INSTRUCTIONS TO FOLLOW: Word for word, please restate each record and pass over the pictures.

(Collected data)
====
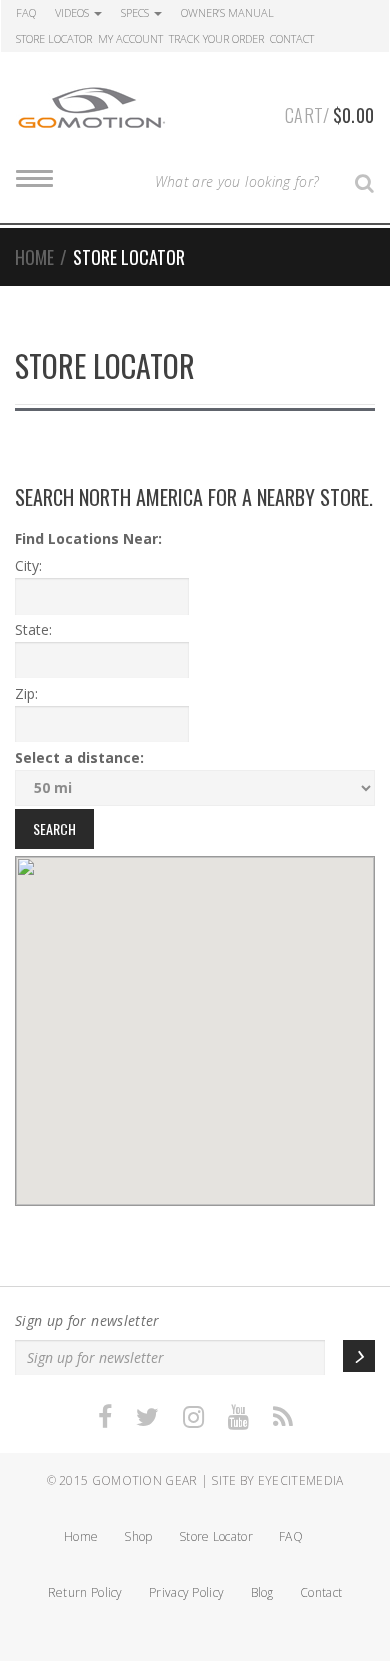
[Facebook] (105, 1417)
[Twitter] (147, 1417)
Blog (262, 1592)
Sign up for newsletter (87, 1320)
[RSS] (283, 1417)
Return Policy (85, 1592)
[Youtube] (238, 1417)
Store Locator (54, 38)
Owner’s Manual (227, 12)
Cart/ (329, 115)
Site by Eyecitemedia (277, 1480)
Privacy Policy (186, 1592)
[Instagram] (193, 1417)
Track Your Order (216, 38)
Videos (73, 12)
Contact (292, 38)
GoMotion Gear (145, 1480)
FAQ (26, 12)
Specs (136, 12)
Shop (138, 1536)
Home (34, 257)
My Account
====
WRITTEN RESPONSE:
[Facebook] (105, 1417)
[Twitter] (147, 1417)
Blog (262, 1592)
Sign up for newsletter (87, 1320)
[RSS] (283, 1417)
Return Policy (85, 1592)
[Youtube] (238, 1417)
Store Locator (54, 38)
Owner’s Manual (227, 12)
Cart/ (329, 115)
Site by Eyecitemedia (277, 1480)
Privacy Policy (186, 1592)
[Instagram] (193, 1417)
Track Your Order (216, 38)
Videos (73, 12)
Contact (292, 38)
GoMotion Gear (145, 1480)
FAQ (26, 12)
Specs (136, 12)
Shop (138, 1536)
Home (34, 257)
My Account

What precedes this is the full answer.